París ( REUTERS/Benoit Tessier)
París ( REUTERS/Benoit Tessier)

Las universidades en Francia están cerradas hace meses por la pandemia del coronavirus. Y los estudiantes, condenados a la virtualidad sin ningún tipo de vida social. La ansiedad, el estrés, se multiplica con el correr del tiempo.... Y, por ahora, no hay signos de que la política de Macron al respecto vaya a cambiar.

“¡Reabran las salas de conferencia! El 30% de los estudiantes están deprimidos. Un estudiante acaba de tirarse por la ventana en Lyon ¿Es culpa del virus? También es culpa de su política, una política de excepción contra la juventud. #EtudiantesFantasmas”, denunció ante el Parlamento el diputado François Ruffin.

La cifra que cita Ruffin es alarmante y corresponde a un estudio de la Salud Pública Francesa que revela que el 29%de los jóvenes de 18 a 25 años están deprimidos, el 50% -es decir uno de cada dos- están preocupados por su salud mental, y el 31% mostró signos de angustia psicológica, en lugar del 20% registrado en un año académico normal.

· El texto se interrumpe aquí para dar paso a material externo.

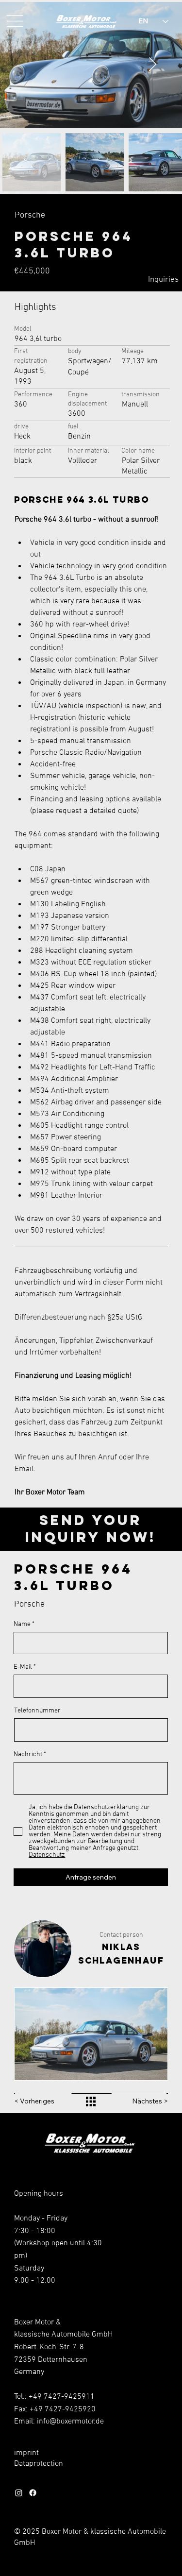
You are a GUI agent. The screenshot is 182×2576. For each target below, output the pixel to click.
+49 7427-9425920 (63, 2409)
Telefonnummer (37, 1711)
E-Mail (23, 1667)
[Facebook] (32, 2492)
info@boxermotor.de (70, 2421)
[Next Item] (152, 65)
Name (22, 1624)
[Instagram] (18, 2492)
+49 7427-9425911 (62, 2397)
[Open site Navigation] (15, 21)
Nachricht (28, 1754)
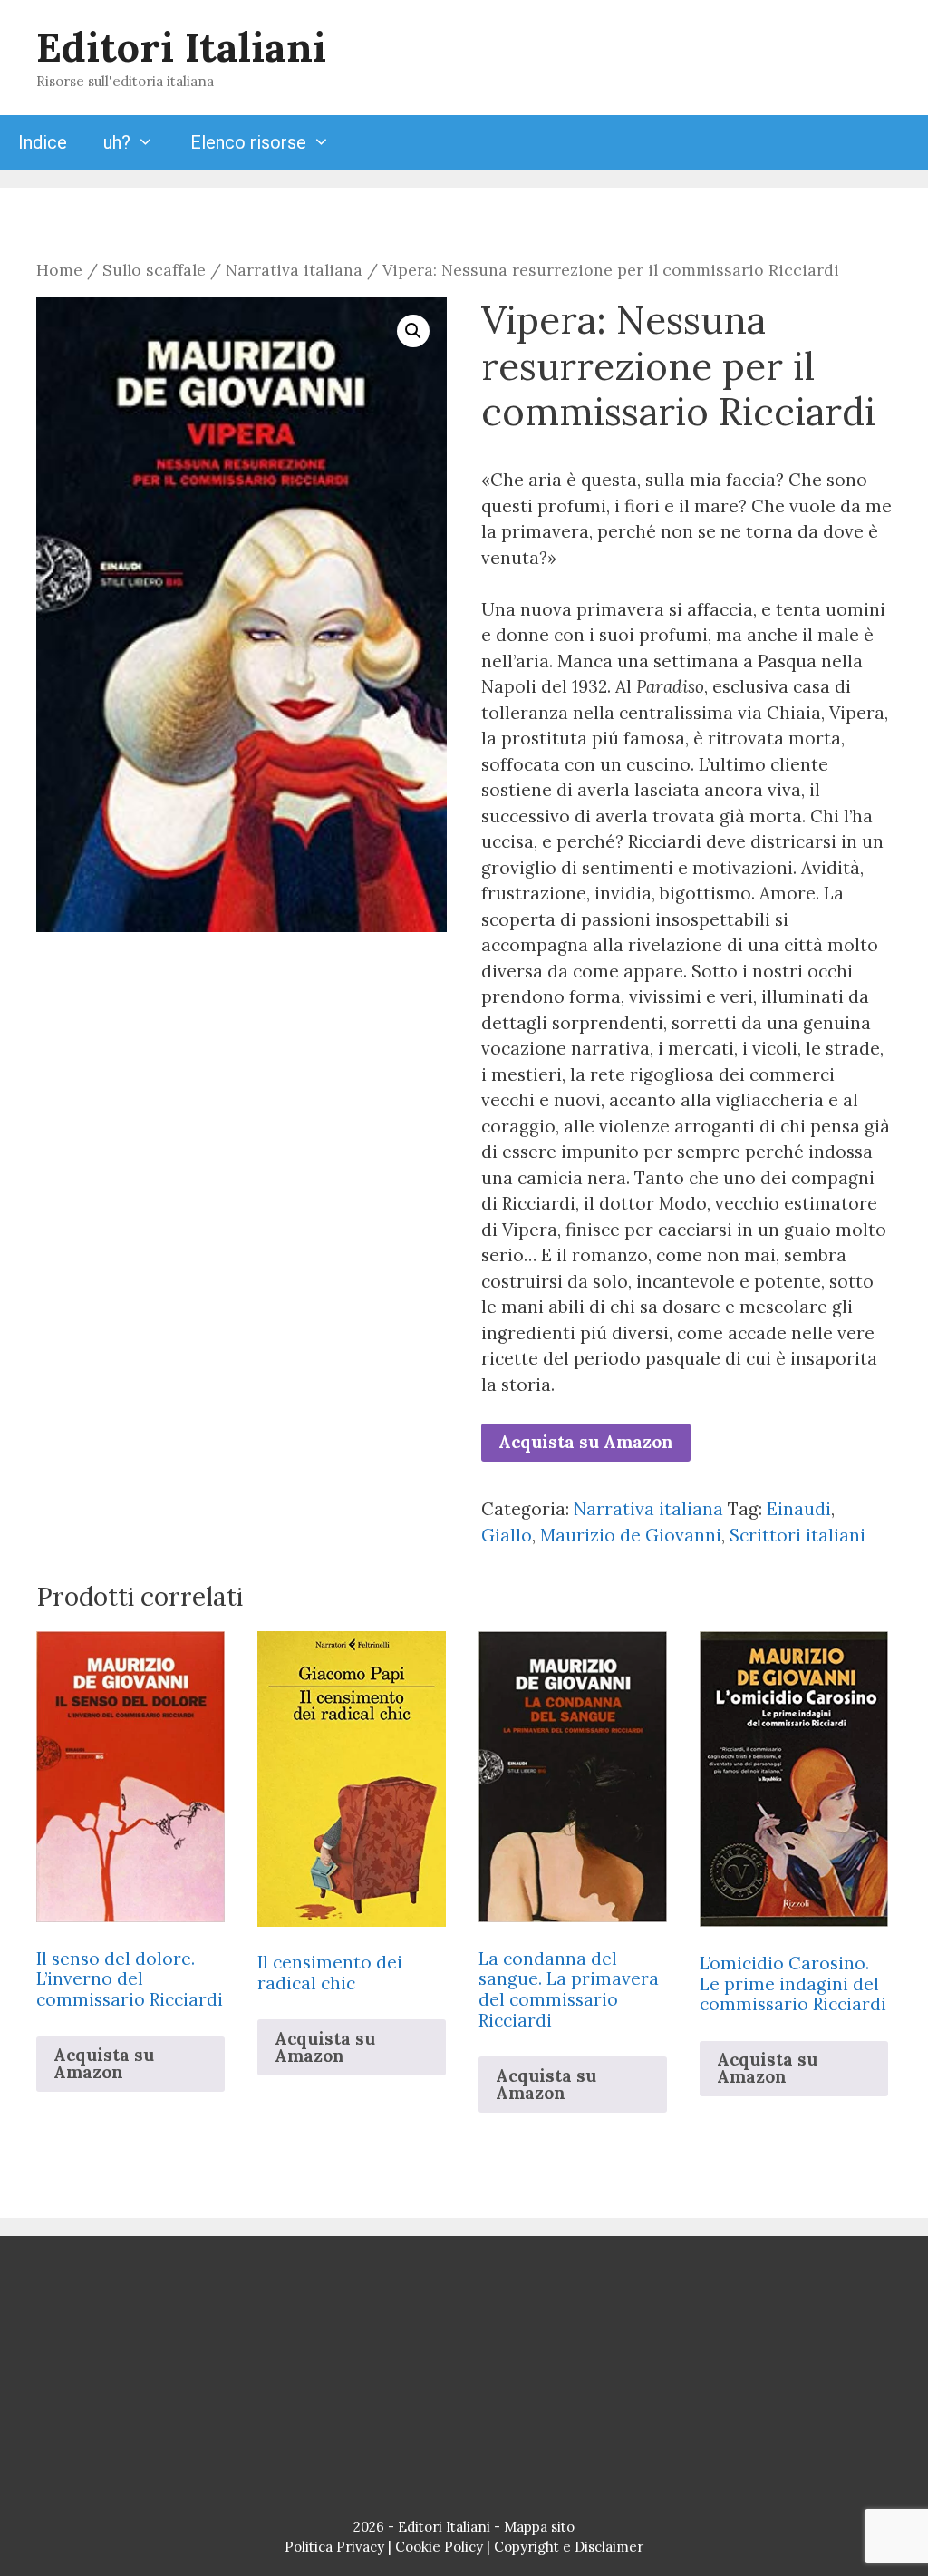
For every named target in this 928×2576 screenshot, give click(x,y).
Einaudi (799, 1509)
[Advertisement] (464, 2381)
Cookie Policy (439, 2546)
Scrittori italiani (797, 1535)
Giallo (506, 1535)
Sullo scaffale (154, 269)
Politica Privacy (334, 2546)
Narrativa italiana (294, 269)
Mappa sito (539, 2526)
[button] (413, 331)
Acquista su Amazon (585, 1442)
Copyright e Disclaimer (568, 2546)
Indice (42, 142)
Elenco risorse (248, 142)
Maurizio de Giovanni (630, 1535)
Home (59, 269)
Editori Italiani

Días atrás, un caso encendió las alarmas: un estudiante de la Universidad de Lyon 3 intentó suicidarse tirándose por la ventana de su residencia. Desesperados, otros estudiantes lograron amortiguar la caída, pero el joven, cuya identidad no se conoce pero se sabe que es extranjero, está en grave estado de salud.

“El virus tiene parte de la culpa. Pero también es su política. No les importa un comino la salud mental. La evidencia está en su consejo científico, no hay nadie que trabaje en el tema. Los suicidios y la depresión no cuentan”, disparó Ruffin

Los especialistas advierten que lo más alarmante es que las altas tasas de depresión que se conocen son del primer confinamiento y no del segundo, el actual podría ser mucho más grave para la salud mental de los jóvenes que ven cómo otros sectores sí recuperan sus actividades usuales.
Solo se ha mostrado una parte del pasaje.